* _Задача A_
Сколько домов, общежитий и бараков было построено, согласно тексту о строительстве Днепрогэса?

* _Текстовый блок_
────
При строительстве Днепрогэса заранее был проделан огромный объем подготовительных работ. Были сооружены временная электростанция, железнодорожные подъездные пути, жилые дома и общежития (всего было построено 658 домов, общежитий и бараков), здания культурно-бытового назначения – клубы, больницы, бани и т. д., ремонтные цеха, лесопильный и деревообделочный заводы, два бетонных завода[503]. Была построена общественная столовая, рассчитанная на восемь тысяч обедов в день, амбулатория, фильтрационная и пожарная станции, зимний и летний театры, школа, детсад и многое другое.
Опытный специалист-энергетик, уже участвовавший в строительстве электростанций, А.В. Винтер полагал, что сначала необходимо «обеспечение надежного тыла, расселение строителей в нормальных условиях, организация фронта работ, подготовка кадров, проектов, чертежей и т. п., затем массовое продвижение вперед по всем остальным участкам»[504].
────
* _Задача B_
Переименуй в записях «Sbase» в «Basis», оставив всё прочее без изменений. Картинки в ответ не включай.

Записи о расположении слов и элементов:
────
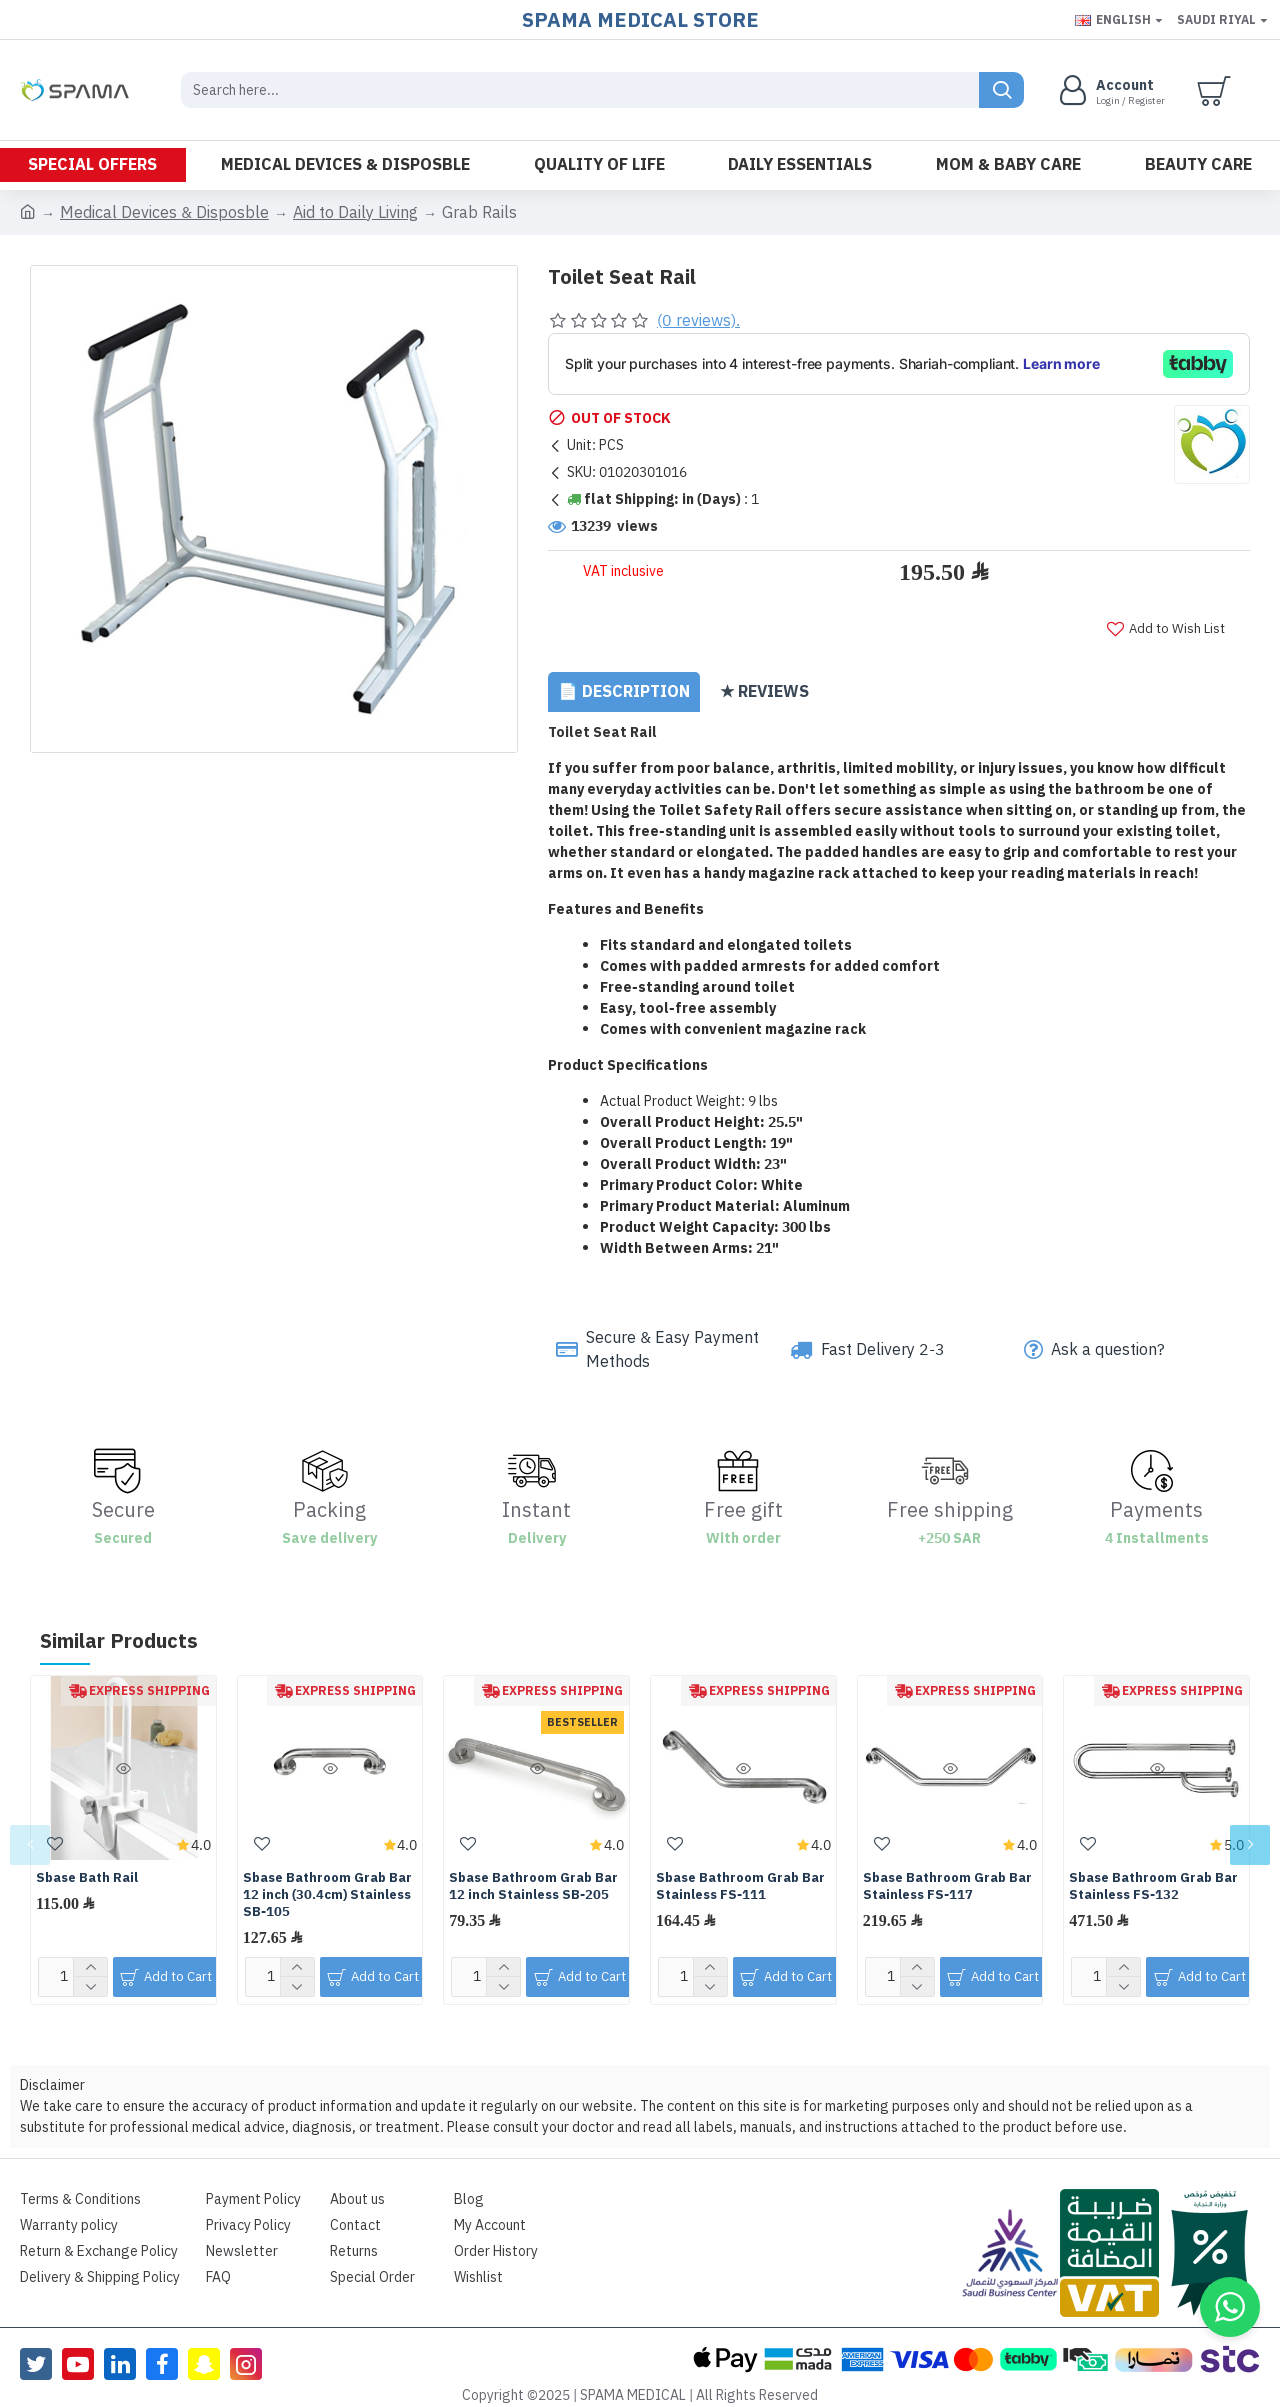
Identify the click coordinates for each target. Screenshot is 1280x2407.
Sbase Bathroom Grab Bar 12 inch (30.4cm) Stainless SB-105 (327, 1881)
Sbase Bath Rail (87, 1864)
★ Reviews (764, 702)
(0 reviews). (698, 321)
────
* _Итог упражнения A_
658.

* _Итог упражнения B_
Identify the click coordinates for each target. Screenshot is 1280x2407.
Basis Bathroom Grab Bar 12 inch (30.4cm) Stainless SB-105 (327, 1881)
Basis Bath Rail (87, 1864)
★ Reviews (764, 702)
(0 reviews). (698, 321)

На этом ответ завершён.